Zak Brown e Andrea Stella com o título de (bi)campeão pela McLaren
Zak Brown e Andrea Stella com o título de (bi)campeão pela McLaren - Foto: IMAGO

CEO da McLaren ataca FIA: «Saga da compressão é política típica da Fórmula 1...»

Zak Brown lamenta os jogos políticos e critica rivais pelos protestos para a mudança de regras relativas aos pneus a um mês de arrancar a competição

Zak Brown, CEO da McLaren e bicampeão mundial, considera que a saga em torno dos motores Mercedes e da taxa de compressão em que operam é uma «política típica da Fórmula 1». A taxa de compressão dos motores V6 de combustão interna, que mede o quanto a mistura ar-combustível pode ser comprimida no cilindro, foi reduzida para 16:1 para esta geração de unidades de potência. Esta medida foi, em parte, implementada para facilitar a criação de motores para novos fabricantes como a Audi.

No entanto, Audi, Honda e Ferrari acreditam que a Mercedes encontrou uma forma engenhosa de cumprir a relação de 16:1 em condições estáticas e a frio, conforme medido pela FIA, mas que aumenta a compressão para 18:1 a temperaturas mais elevadas, o que lhes confere mais potência. A Mercedes, por sua vez, afirma que os seus motores cumprem integralmente as regras.

Zak Brown, cuja equipa é uma das quatro a utilizar motores Mercedes, juntamente com a equipa de fábrica, a Williams e a Alpine, desvalorizou as queixas sobre o motor Mercedes, classificando-as como jogos políticos. «Isto é política típica da Fórmula 1. O motor foi projetado e é totalmente compatível com as regras», disse na apresentação do monolugar da McLaren para 2026, o MCL40. «Esta é a essência do desporto. Não é diferente de coisas como os difusores duplos que vimos no passado, que também estavam dentro das regras», explicou, criticando os rivais.

«Não acredito que haja uma vantagem significativa, como os concorrentes a apresentam, mas, claro, o trabalho deles é transformar qualquer suposta vantagem numa história. A realidade, porém, é que o motor é totalmente compatível e passou em todos os testes. Penso que a HPP (Mercedes) fez um bom trabalho», afirmou.

A FIA procura pôr fim à disputa para que esta não se arraste para a temporada de 2026. No entanto, as mudanças a curto prazo, que os rivais da Mercedes exigem antes da abertura da temporada em Melbourne, em março, ainda parecem improváveis. Estas poderiam forçar o fabricante a fazer alterações que talvez não fossem viáveis antes da primeira corrida.

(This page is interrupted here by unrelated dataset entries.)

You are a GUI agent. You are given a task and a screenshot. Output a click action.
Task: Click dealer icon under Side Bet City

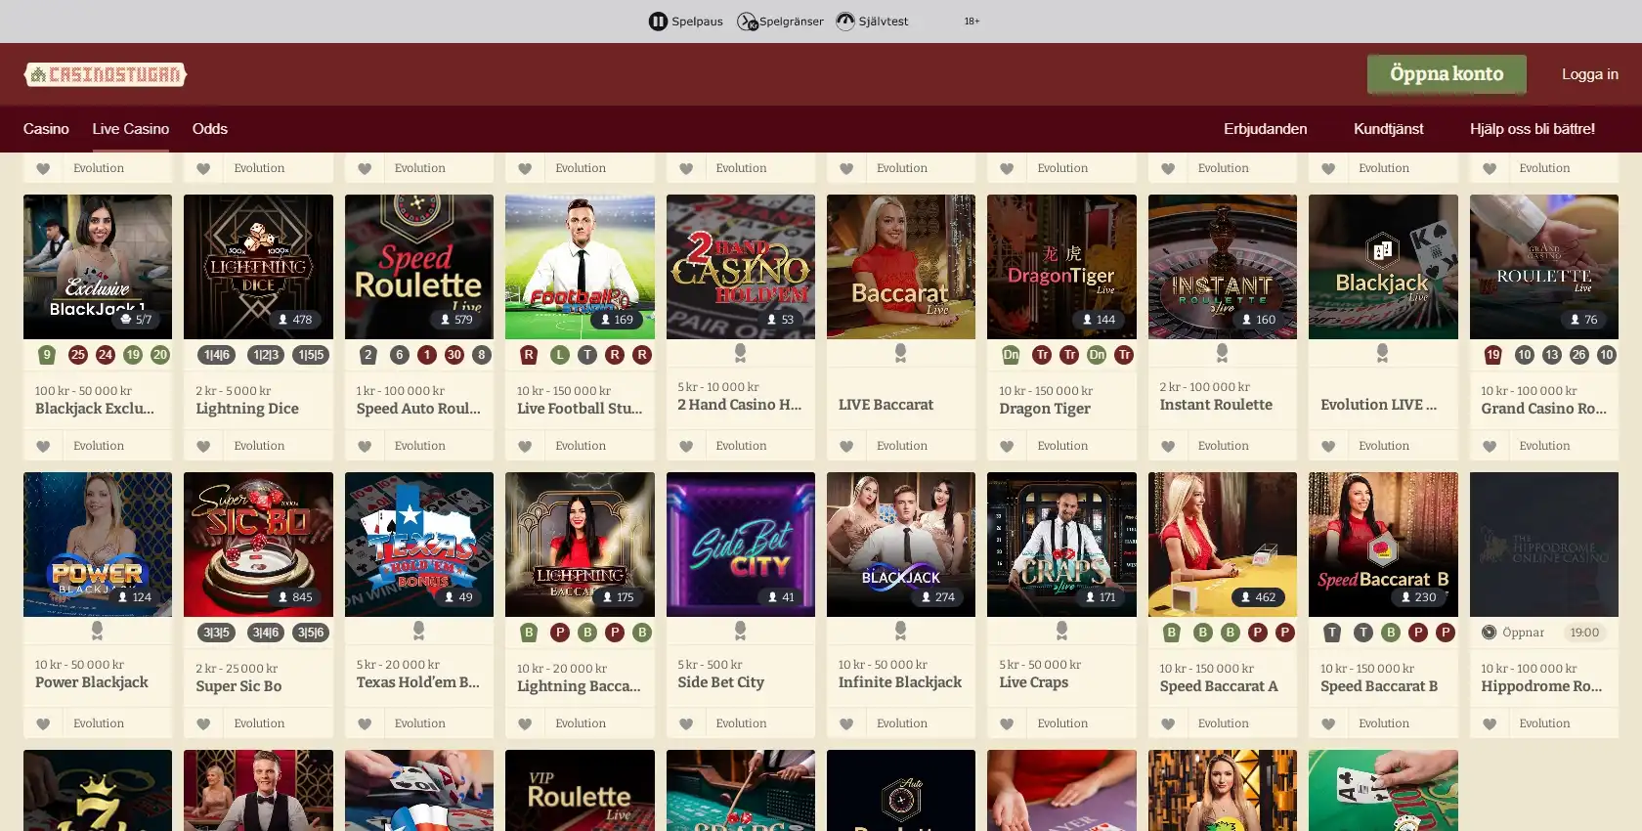pos(740,630)
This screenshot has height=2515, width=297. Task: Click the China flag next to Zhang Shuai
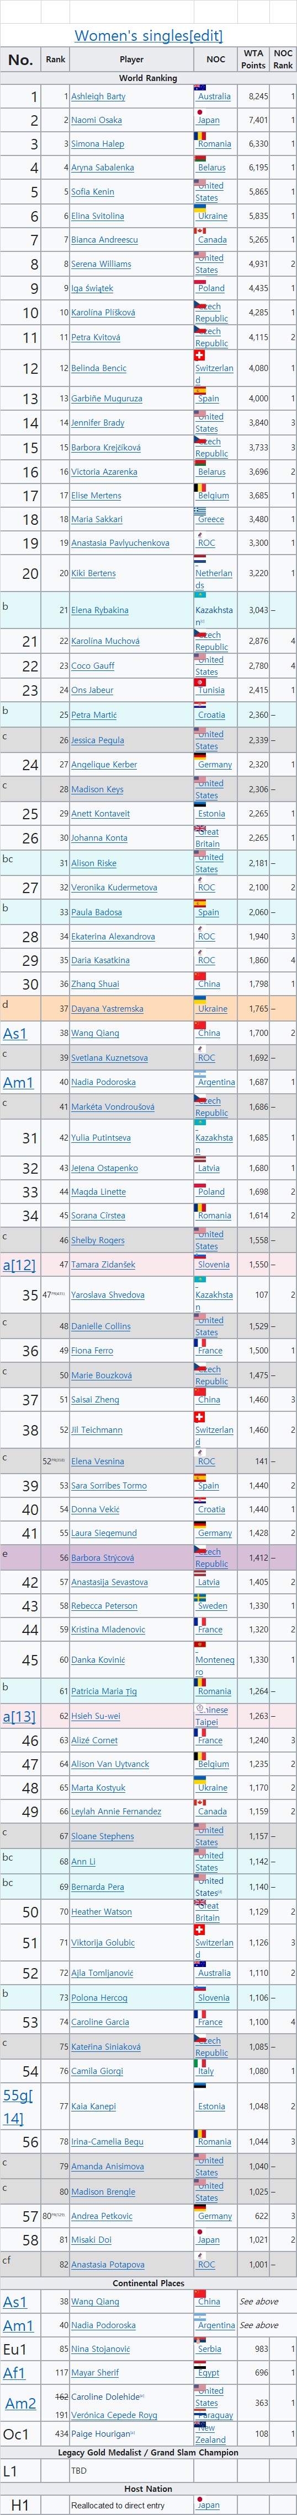click(199, 975)
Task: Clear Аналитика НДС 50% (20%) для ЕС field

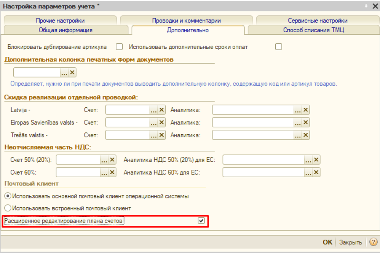Action: [316, 160]
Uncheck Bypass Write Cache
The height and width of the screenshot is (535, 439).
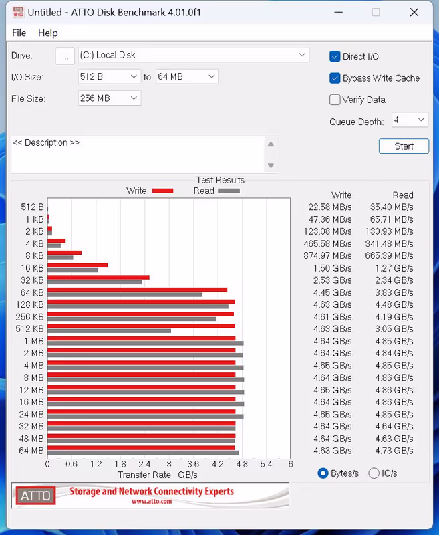pos(335,78)
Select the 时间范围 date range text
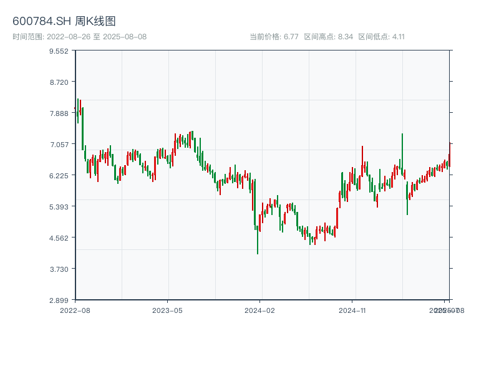Image resolution: width=499 pixels, height=374 pixels. coord(79,37)
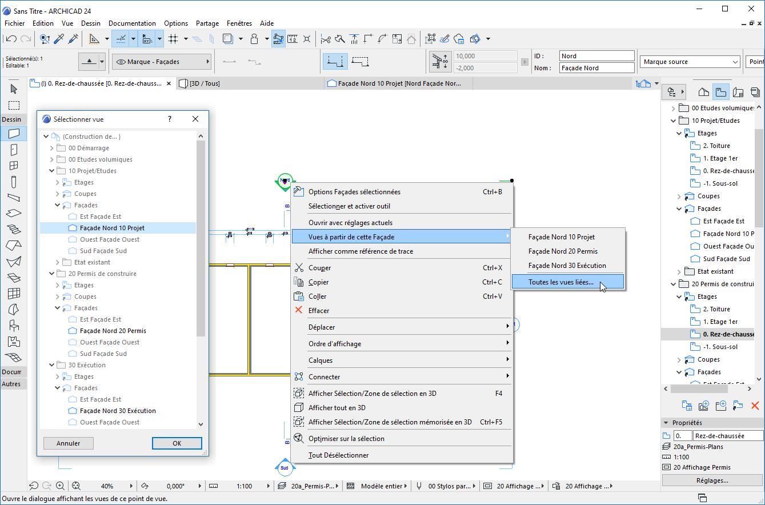The width and height of the screenshot is (765, 505).
Task: Select the Marquee tool in toolbox
Action: pyautogui.click(x=14, y=105)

Ainda assim, Brown não partilha os receios de que as equipas com motores Mercedes possam não conseguir competir na Austrália. «Não consigo imaginar que não haverá equipas Mercedes na grelha de partida na Austrália. Não estamos a par dessas conversas, por isso nem sei, do ponto de vista do motor, o que seria necessário para mudar as regras. Mas tenho a certeza de que todas as equipas Mercedes estarão na grelha de partida na Austrália», garantiu.